Homöopathie

Die Homöopathie ist eine Reiz- und Regulationstherapie. Ihr Name stammt aus dem Griechischen „homoion“ = ähnlich, gleich und „pathos“ = Leiden, Krankheit. Es wird Ähnliches durch Ähnliches geheilt. Das bedeutet, dass Substanzen deren Vergiftung ähnliche Krankheitssymptome verursachen würden, aufbereitet bzw. potenziert und in wesentlich geringeren Mengen verabreicht werden. Was wirkt ist die „Information“.

Die Homöopathie ist keine „Zusatzmedizin“, die nur für einzelne Krankheiten oder Symptome zuständig ist. Vielmehr handelt es sich um eine eigenständige Form der Medizin, die richtig eingesetzt zur Linderung oder Heilung fast jeder Erkrankung eingesetzt werden kann.

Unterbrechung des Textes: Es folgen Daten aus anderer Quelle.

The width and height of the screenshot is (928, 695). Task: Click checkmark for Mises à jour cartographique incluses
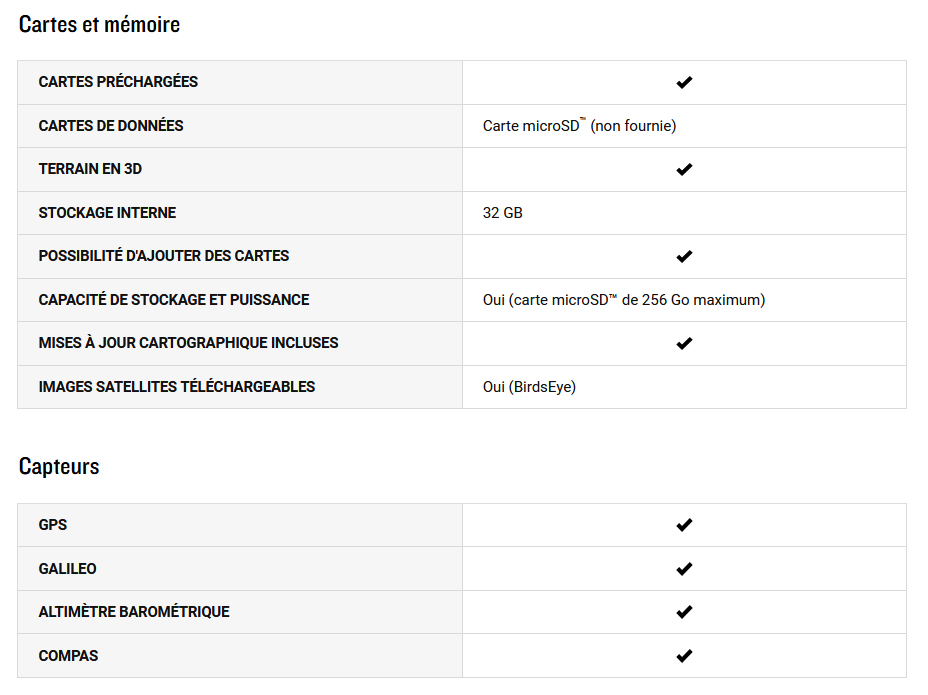[x=684, y=343]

Schon Hippokrates in vorchristlicher griechischer Zeit und Paracelsus im Mittelalter machten sich diese „Ähnlichkeitsregel“ bei ihren Heilmethoden zu Nutze. Wiederentdeckt und erheblich durch Forschungen und Selbstversuche ausgebaut wurde das homöopathische Prinzip von Samuel Hahnemann vor mehr als 200 Jahren.